Besides health and education, the present Government has also taken various initiatives to digitize governance. For instance, ‘UMANG’ aims to bring one-stop solution to all government services; ‘e-panchayat’, ‘eDistricts’, eOffice are also some of the services to digitize governance and administration in the country. Besides these the ‘National Voters Service Portal’ and ‘ECI-EVM Tracking Services are also bringing about transparency in governance. The AADHAR scheme and BHIM app are also significant in speeding up the process of digitizing the economy.

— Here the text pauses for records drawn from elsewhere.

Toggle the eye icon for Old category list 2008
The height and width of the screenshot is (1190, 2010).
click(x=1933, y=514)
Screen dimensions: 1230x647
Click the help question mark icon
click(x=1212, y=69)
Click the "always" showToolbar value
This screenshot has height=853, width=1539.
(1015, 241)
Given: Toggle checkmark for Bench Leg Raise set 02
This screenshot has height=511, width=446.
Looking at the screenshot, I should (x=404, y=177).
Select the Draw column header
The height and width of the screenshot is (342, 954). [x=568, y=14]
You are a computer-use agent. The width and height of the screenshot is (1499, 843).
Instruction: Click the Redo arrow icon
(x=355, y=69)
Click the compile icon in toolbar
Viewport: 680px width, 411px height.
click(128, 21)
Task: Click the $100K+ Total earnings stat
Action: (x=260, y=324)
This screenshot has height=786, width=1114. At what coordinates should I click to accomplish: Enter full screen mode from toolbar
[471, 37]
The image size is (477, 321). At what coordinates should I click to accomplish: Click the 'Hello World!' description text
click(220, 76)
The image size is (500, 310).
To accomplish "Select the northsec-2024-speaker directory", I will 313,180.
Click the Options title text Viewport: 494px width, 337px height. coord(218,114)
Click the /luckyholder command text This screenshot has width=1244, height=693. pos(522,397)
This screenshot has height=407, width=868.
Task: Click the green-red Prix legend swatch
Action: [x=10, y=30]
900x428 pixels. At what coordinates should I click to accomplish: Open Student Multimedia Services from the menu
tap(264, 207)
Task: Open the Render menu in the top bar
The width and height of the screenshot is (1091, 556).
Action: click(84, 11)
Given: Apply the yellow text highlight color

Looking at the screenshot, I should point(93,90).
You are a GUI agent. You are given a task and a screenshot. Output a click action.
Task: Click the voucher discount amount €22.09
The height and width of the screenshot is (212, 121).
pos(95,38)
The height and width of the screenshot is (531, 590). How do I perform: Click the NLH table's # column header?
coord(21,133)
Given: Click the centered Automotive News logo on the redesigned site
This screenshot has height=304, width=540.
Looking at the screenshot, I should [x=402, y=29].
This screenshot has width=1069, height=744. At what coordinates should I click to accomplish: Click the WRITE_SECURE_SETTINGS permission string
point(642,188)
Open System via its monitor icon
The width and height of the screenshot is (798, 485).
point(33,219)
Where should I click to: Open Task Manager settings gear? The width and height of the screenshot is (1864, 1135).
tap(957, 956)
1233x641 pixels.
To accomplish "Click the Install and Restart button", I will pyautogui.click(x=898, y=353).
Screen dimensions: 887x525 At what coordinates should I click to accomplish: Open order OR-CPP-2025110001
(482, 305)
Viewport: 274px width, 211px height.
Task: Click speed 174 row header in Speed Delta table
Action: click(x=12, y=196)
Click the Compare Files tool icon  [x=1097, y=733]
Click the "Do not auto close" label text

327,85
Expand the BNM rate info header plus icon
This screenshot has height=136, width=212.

Unique to India’s character is the agriculture sector. The Governments’ Digital India initiative is also proving a number of schemes for the benefit of the farmer. Some of the schemes in the agriculture sector include, ‘mkisan’, ‘farmer portal’, ‘Kisan Suvidha app’, ‘Pusa Krishi’, ‘Soil Health Card app’ , ‘eNAM’, ‘Crop Insurance Mobile app’, ‘Agri Market app’ and ‘Fertilizer Monitoring app’. Keeping in mind women’s safety, applications like ‘Nirbhaya app’ and ‘Himmat app’ have been launched that facilitate sending of distress calls. There are also apps for law enforcement agencies, courts and judiciary.
Thus, several initiatives by Government in various sectors are not only an attempt to revolutionise the society but also focus on utilizing the digital technologies to elevate the down trodden and bridge the gap between the different social strata.